Description
This postdoctoral research is conducted within the Laboratory of Computer Science, Modeling and Optimization of Systems (LIMOS) and falls within one of its research themes, Data, Services and Intelligence (DSI), in close alignment with the activities of the Department of Mathematical and Industrial Engineering. It focuses on the optimization of quality control processes in medical textile manufacturing through the analysis of large-scale, heterogeneous industrial data generated by increasingly digitalized production systems. The project is carried out in collaboration with the company Thuasne and the École des Mines de Saint-Étienne, within the Institut Henri Fayol.
The main objective of the project is the identification of anomalies and their root causes in order to better understand performance deviations, defect propagation across production stages, and interactions that influence the final quality of medical devices. By addressing defects such as appearance flaws and dimensional nonconformities, this work seeks to reduce losses related to non-quality, including waste of finished products, chemicals, and water, while improving the efficiency of quality control procedures and reducing the environmental impact of manufacturing processes, in line with sustainable development principles.
The first results obtained in this work correspond to an initial phase of the project, following the collection and analysis of a subset of the available production data. This preliminary study is based on annual production data from circular knitting machines used to manufacture compression socks for the treatment of chronic venous insufficiency. From indicators such as defect rate, machine event rate, and defect rate per event, a quadrant-based analysis was developed to provide an initial classification of machine performance and risk levels.
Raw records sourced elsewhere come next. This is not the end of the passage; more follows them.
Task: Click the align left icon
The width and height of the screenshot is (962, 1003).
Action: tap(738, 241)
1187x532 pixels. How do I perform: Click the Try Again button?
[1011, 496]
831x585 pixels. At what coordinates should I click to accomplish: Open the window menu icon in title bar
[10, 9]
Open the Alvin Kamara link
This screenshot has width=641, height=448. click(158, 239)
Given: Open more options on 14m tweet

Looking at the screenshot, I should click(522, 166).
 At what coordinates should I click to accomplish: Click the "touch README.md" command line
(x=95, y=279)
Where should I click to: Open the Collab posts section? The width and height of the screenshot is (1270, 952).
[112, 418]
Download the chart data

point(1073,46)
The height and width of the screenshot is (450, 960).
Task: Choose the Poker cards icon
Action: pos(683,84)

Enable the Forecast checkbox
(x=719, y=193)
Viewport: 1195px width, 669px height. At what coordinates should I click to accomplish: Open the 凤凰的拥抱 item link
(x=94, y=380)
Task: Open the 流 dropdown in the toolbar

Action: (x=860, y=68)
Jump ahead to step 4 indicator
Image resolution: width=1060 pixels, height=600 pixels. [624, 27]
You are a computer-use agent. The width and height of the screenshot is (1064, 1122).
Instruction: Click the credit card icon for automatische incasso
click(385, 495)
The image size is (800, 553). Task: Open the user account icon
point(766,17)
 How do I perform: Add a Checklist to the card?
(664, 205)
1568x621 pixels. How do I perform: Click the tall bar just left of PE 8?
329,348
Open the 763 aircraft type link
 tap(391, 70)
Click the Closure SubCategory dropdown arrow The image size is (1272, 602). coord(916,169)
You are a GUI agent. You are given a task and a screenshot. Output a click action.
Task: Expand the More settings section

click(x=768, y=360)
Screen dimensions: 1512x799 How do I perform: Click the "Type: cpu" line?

This intuitive approach offers a first, interpretable framework for anomaly detection and establishes the foundation for more comprehensive analyses as additional data are progressively integrated.
To further enhance this initial analysis, multivariate data analysis techniques were applied. Principal Component Analysis (PCA) captured more than 96% of the total variance, revealing latent structures related to operational load and event severity. The combination of PCA with K-means clustering enabled a robust, data-driven classification of machine behavior, clearly isolating anomalous machines while identifying those with stable and near-optimal performance.
The machine classifications and performance indicators will be used to track defect propagation across production stages, to investigate relationships between different quality control processes, and to identify interactions that may contribute to the emergence of specific defects.
Overall, this work represents a first step toward advanced predictive quality control strategies and defect-specific monitoring. It highlights the potential of performance indicators, data-driven modeling, and artificial intelligence approaches to address concrete industrial challenges, while contributing to the digital and sustainable transition of the medical device manufacturing industry.